Main

Humans contain two homologous copies of every chromosome, and deriving the genome sequence of each copy is essential to correctly understand allele-specific DNA methylation and gene expression, and to analyze evolution, forensics and genetic diseases1. However, traditional de novo assembly algorithms that reconstruct genome sequences often represent the sample as a haploid genome. For a diploid genome such as the human genome, this collapsed representation results in the loss of half of heterozygous variations in the genome, may introduce assembly errors in regions diverged between haplotypes and may lead to inflated assembly for species with high heterozygosity2. Several algorithms have been proposed to generate haplotype-resolved assemblies, also known as phased assemblies. Early efforts such as FALCON-Unzip3, Supernova4 and our previous work5 used relatively short-range sequence data for phasing and can resolve haplotypes only up to several megabases for human samples. These methods are unable to phase through centromeres or long repeats. FALCON-Phase6, which extends FALCON-Unzip, uses Hi-C to connect phased sequence blocks and can generate longer haplotypes, but it cannot achieve chromosome-long phasing. Trio binning7,8 is the only published method that can do this, plus the assembly and phasing of entire chromosomes. It uses sequence reads from both parents to partition the offspring’s long reads and then assemble each partition separately. However, trio binning is unable to resolve regions heterozygous in all three samples in the trio and will leave such regions unphased. More importantly, parental samples are not always available—for example, for samples caught in the wild or when parents are deceased. For Mendelian diseases, de novo mutations in the offspring will not be captured and phased with the parents if there are no other heterozygotes nearby. This limits the application of trio binning. Therefore, we currently lack methods that can accurately produce phased assembly for a single individual and keep pace with sequence technology innovations.
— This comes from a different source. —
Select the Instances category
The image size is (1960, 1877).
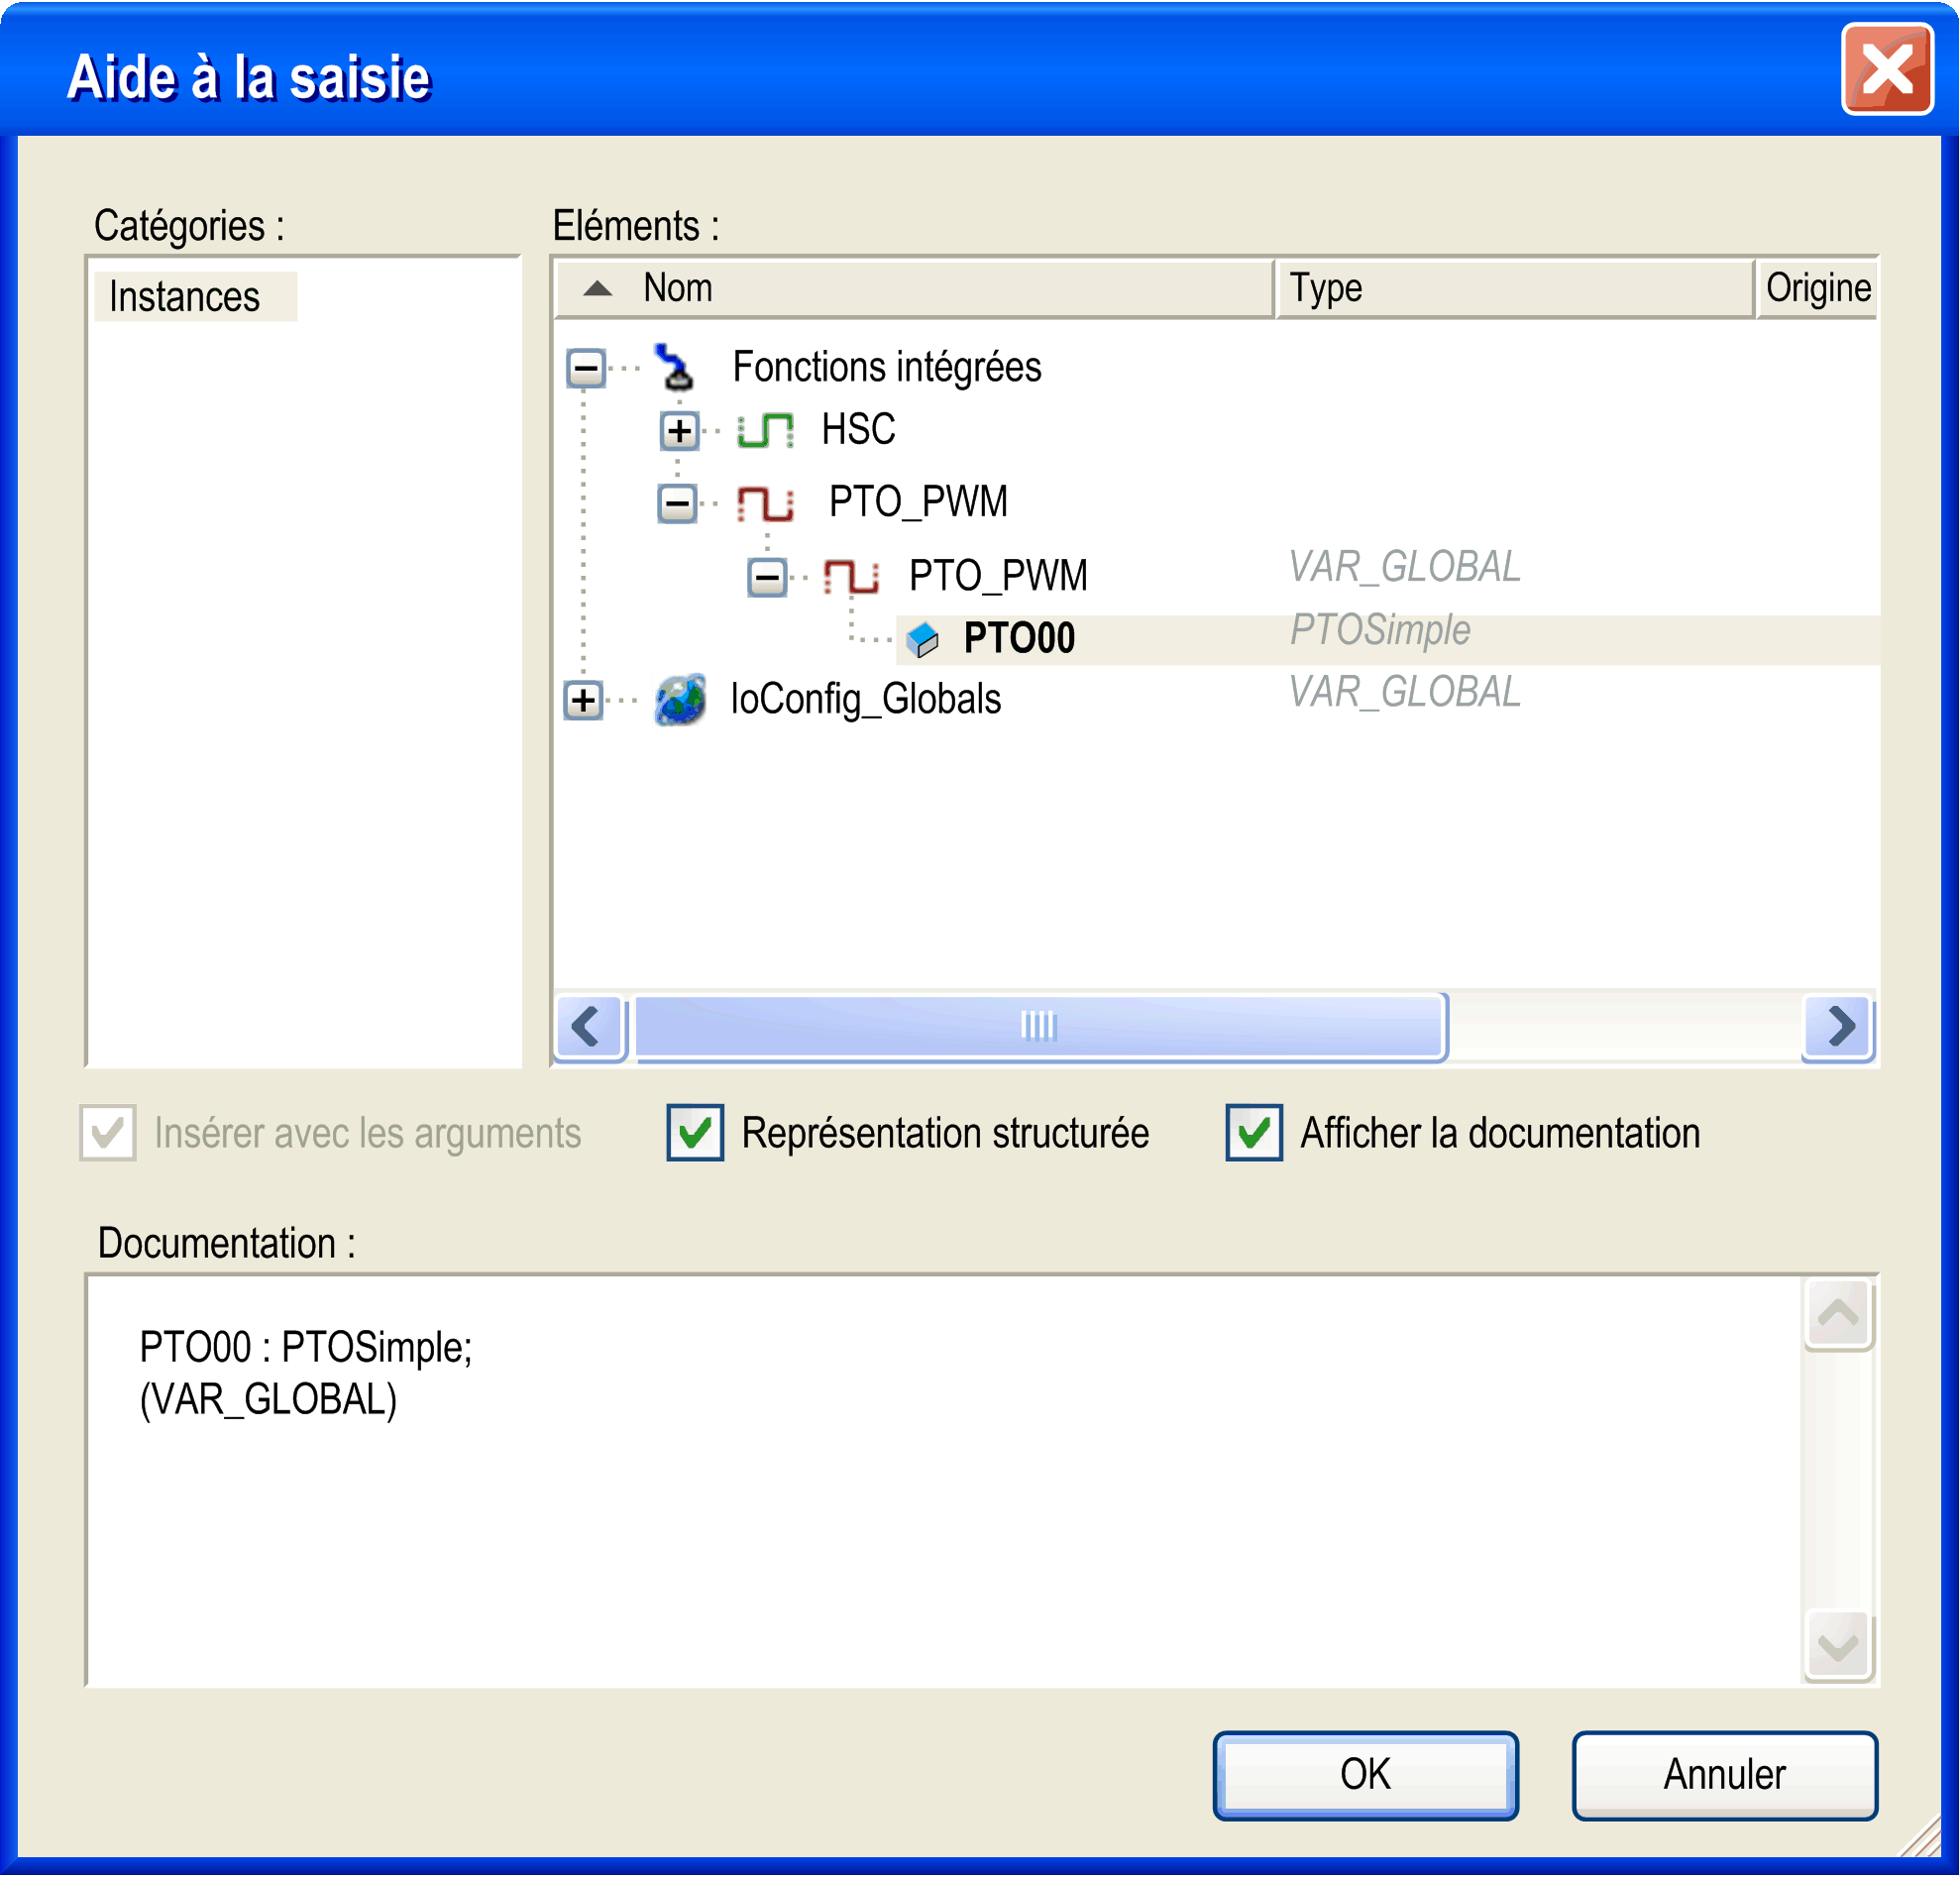[185, 297]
To overcome the limitations in existing methods, we combined recent advances in long-read assembly and Hi-C-based phasing to develop DipAsm, which accurately reconstructs the two haplotypes in a diploid individual using only PacBio’s long high-fidelity (HiFi) reads9 and Hi-C data10, both at ~30-fold coverage, without any pedigree information (Fig. 1). Starting with an unphased Peregrine11 assembly scaffolded by 3D-DNA12 or HiRise13, our pipeline calls small variants with DeepVariant14, phases them with WhatsHap15 and HapCUT2 (ref. 16), partitions the reads and assembles each partition independently with Peregrine again (Methods). Grouping contigs into chromosome-long scaffolds is necessary for phasing of entire chromosomes by WhatsHap and HapCUT2.

Fig. 1: Outline of the phased assembly algorithm, DipAsm.
figure 1

Assemble HiFi reads into unphased contigs using Peregrine (1); group and order contigs into scaffolds with Hi-C data using HiRise/3D-DNA (3D de novo assembly) (2); map HiFi reads to scaffolds and call heterozygous SNPs using DeepVariant (3); phase heterozygous SNP calls with both HiFi and Hi-C data using WhatsHap plus HapCUT2 (4); partition reads based on their phase using WhatsHap (5); assemble partitioned reads into phased contigs using Peregrine (6).
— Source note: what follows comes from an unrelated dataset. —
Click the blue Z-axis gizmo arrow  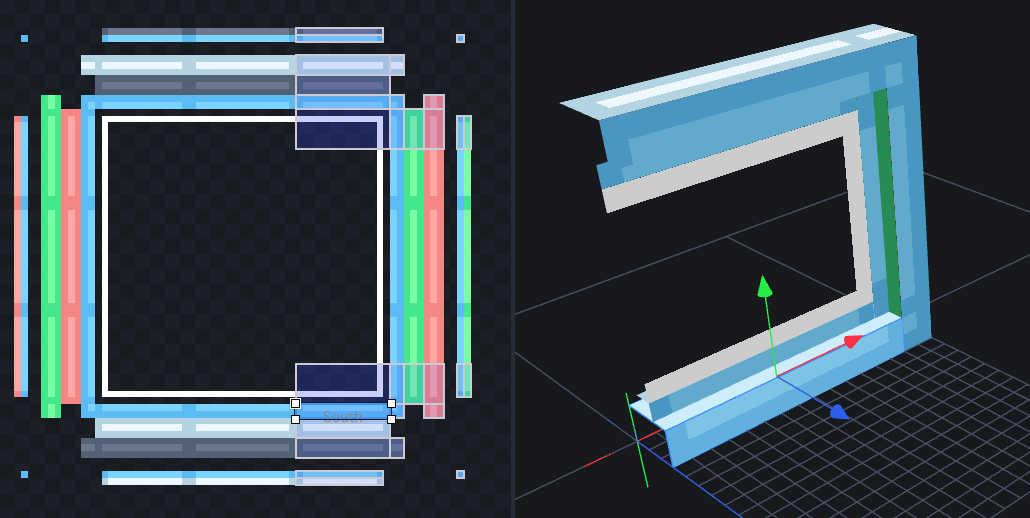[839, 411]
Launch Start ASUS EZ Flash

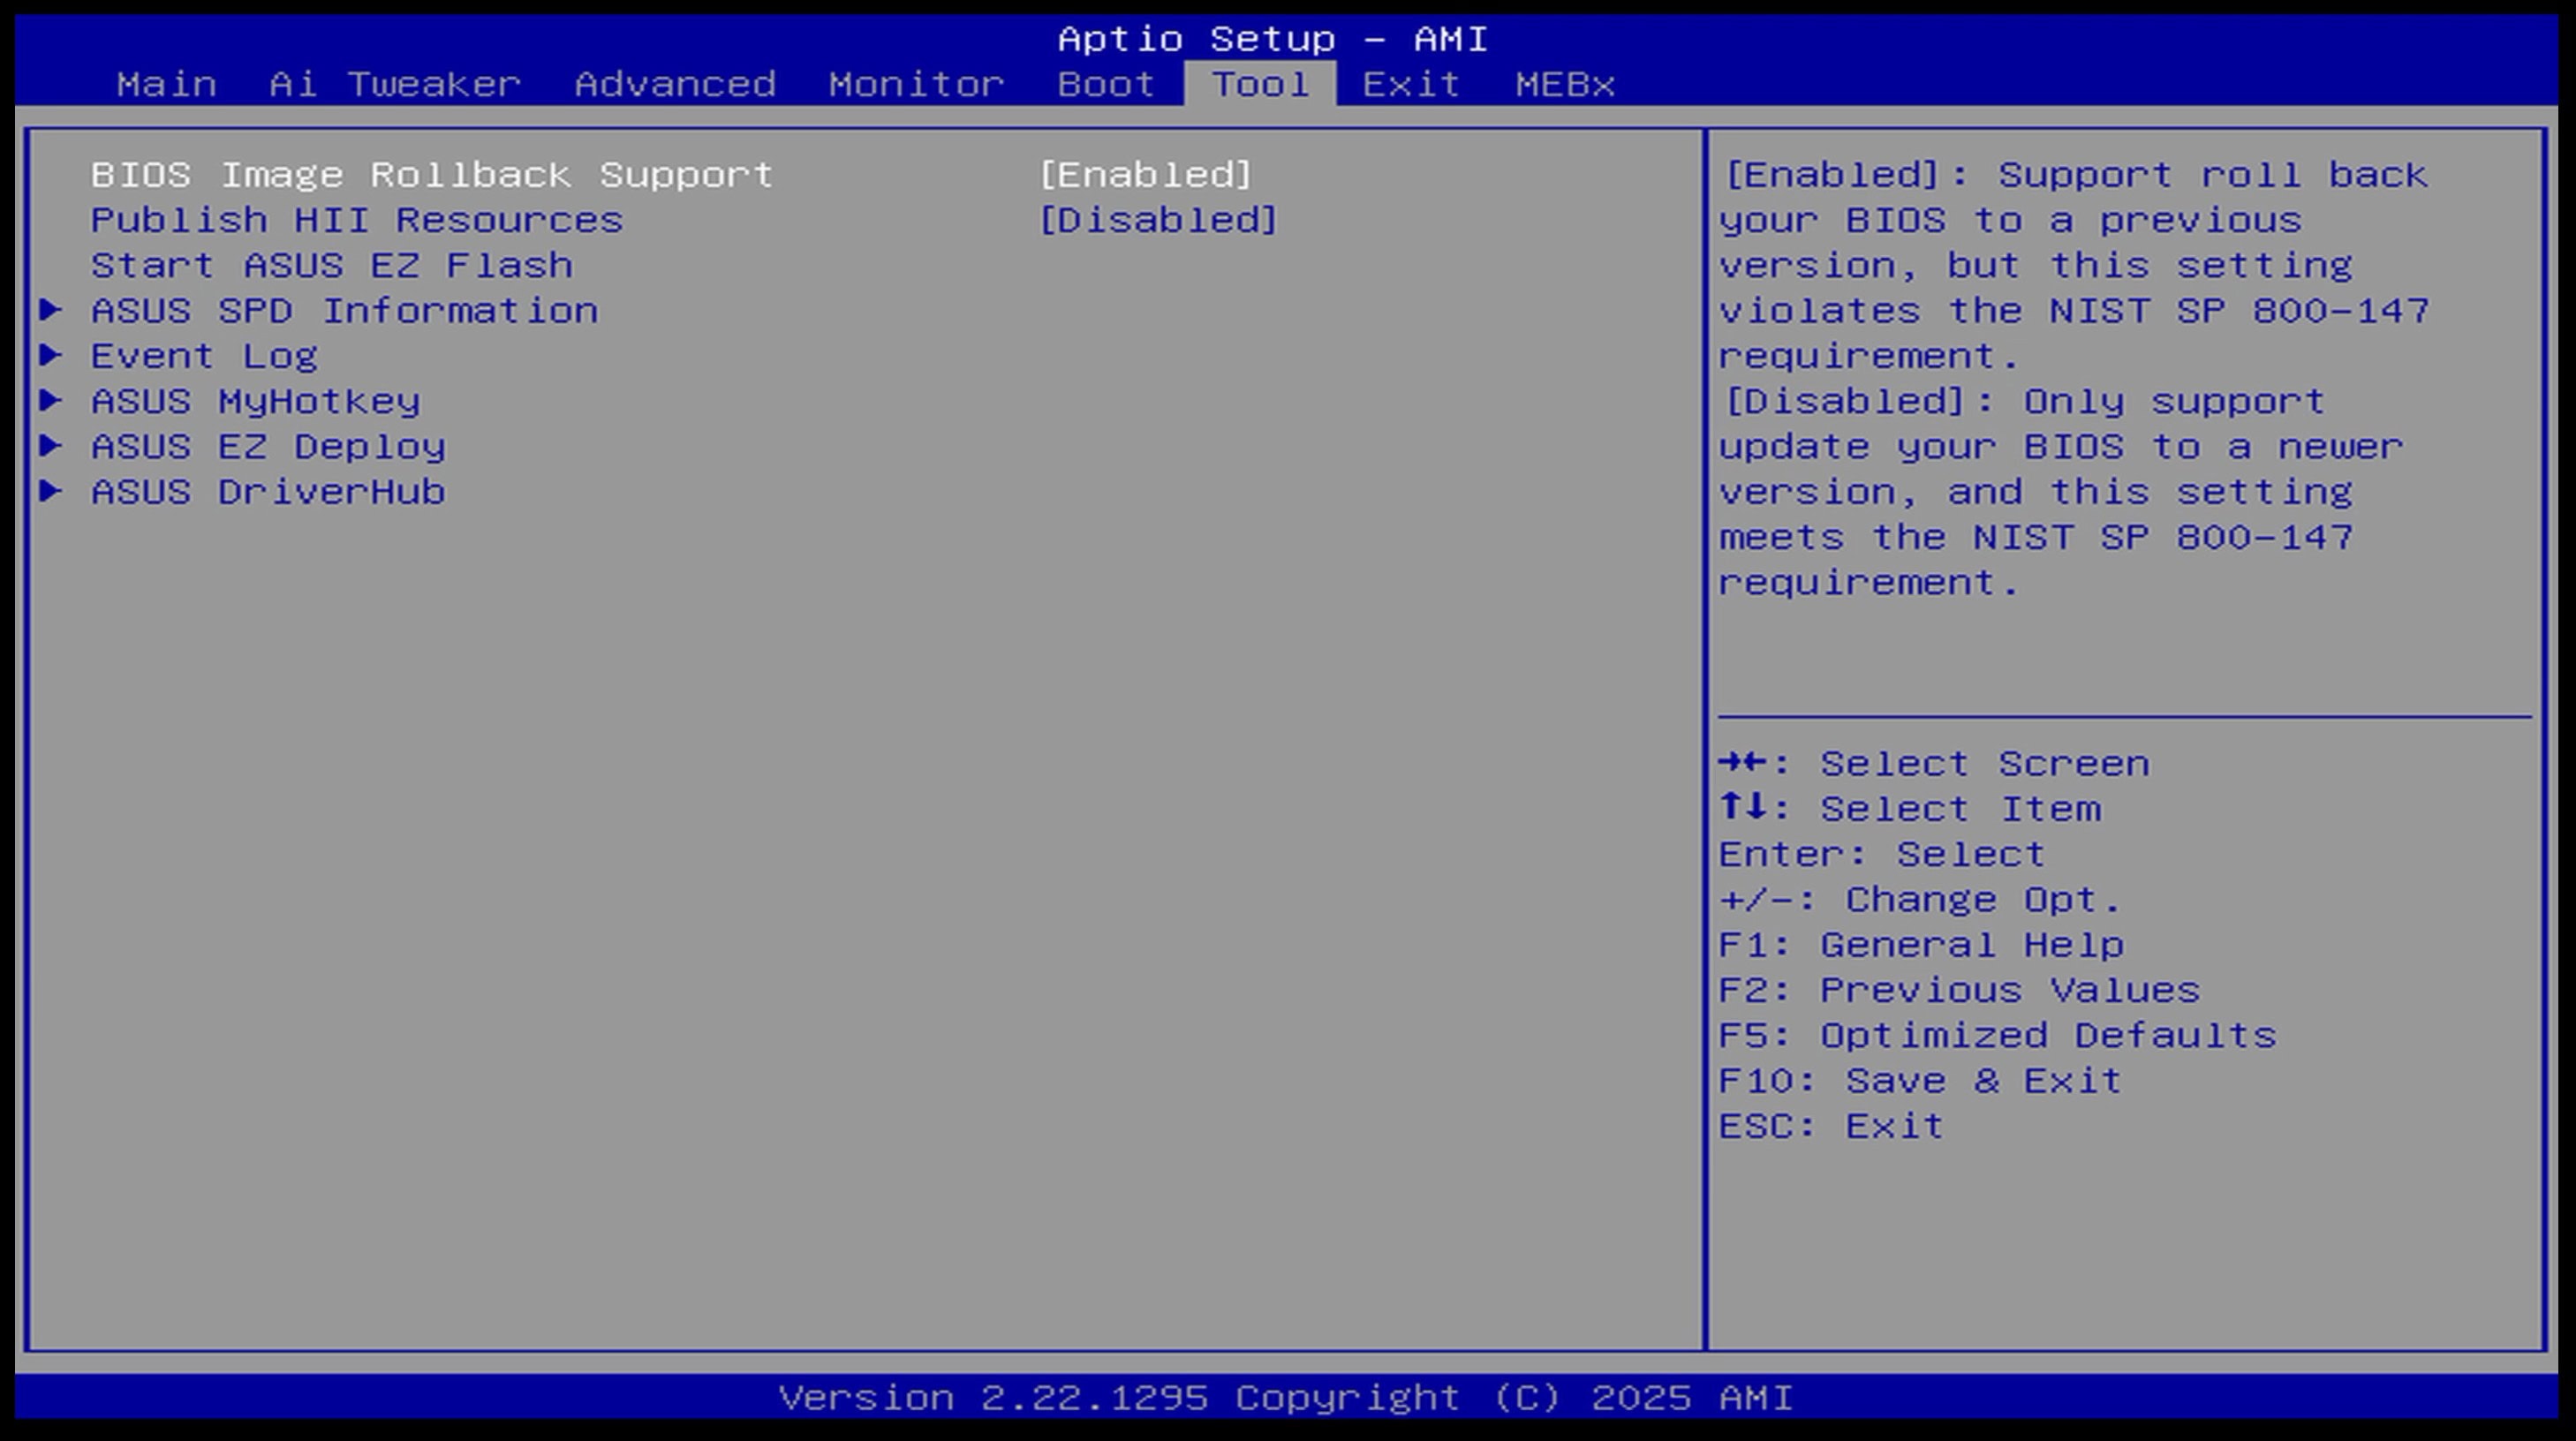(332, 266)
We demonstrate our method on four human genomes: PGP1 from the Personal Genome Project, HG002 and NA12878 from the Genome in a Bottle dataset17,18 (GIAB) and HG00733 from the Human Genome Structural Variation Consortium (HGSVC)19. We produced HiFi data for the PGP1 genome and Hi-C data for HG002 and HG00733, and assembled the samples with DipAsm (Table 1). For HG002, we also generated a trio-binning-based assembly with Peregrine using parental Illumina reads (Trio Peregrine in Table 1) and obtained a published Trio Canu assembly9 for comparison (Table 1). All HG002 assemblies took the same HiFi data as input. For HG00733, we downloaded a FALCON-Phase assembly6 and a recent assembly assembled from HiFi and Strand-seq20. The Strand-seq assembly and our assembly use the same HiFi data, while the FALCON-Phase assembly uses noisy continuous long read (CLR) and a different Hi-C dataset.

Table 1 Assembly statistics

From sample HG002, we generated a phased de novo assembly of 5.95 gigabases (Gb) in total, including both parental haplotypes. Half of the assembly is contained in contigs of length ~25 Mb (that is, N50), achieving better contiguity than trio-binning-based assemblies. The scaffold N50 for each parent is >130 Mb. In comparison to GIAB’s single-nucleotide polymorphisms (SNPs) phased by trio, our phasing disagrees at only 0.49% of heterozygous SNPs. This low Hamming error rate over the whole genome suggests we have phased almost every chromosome into maternal and paternal haplotypes, and that the switch errors occurring result in only small local errors in phasing of a small fraction of variants.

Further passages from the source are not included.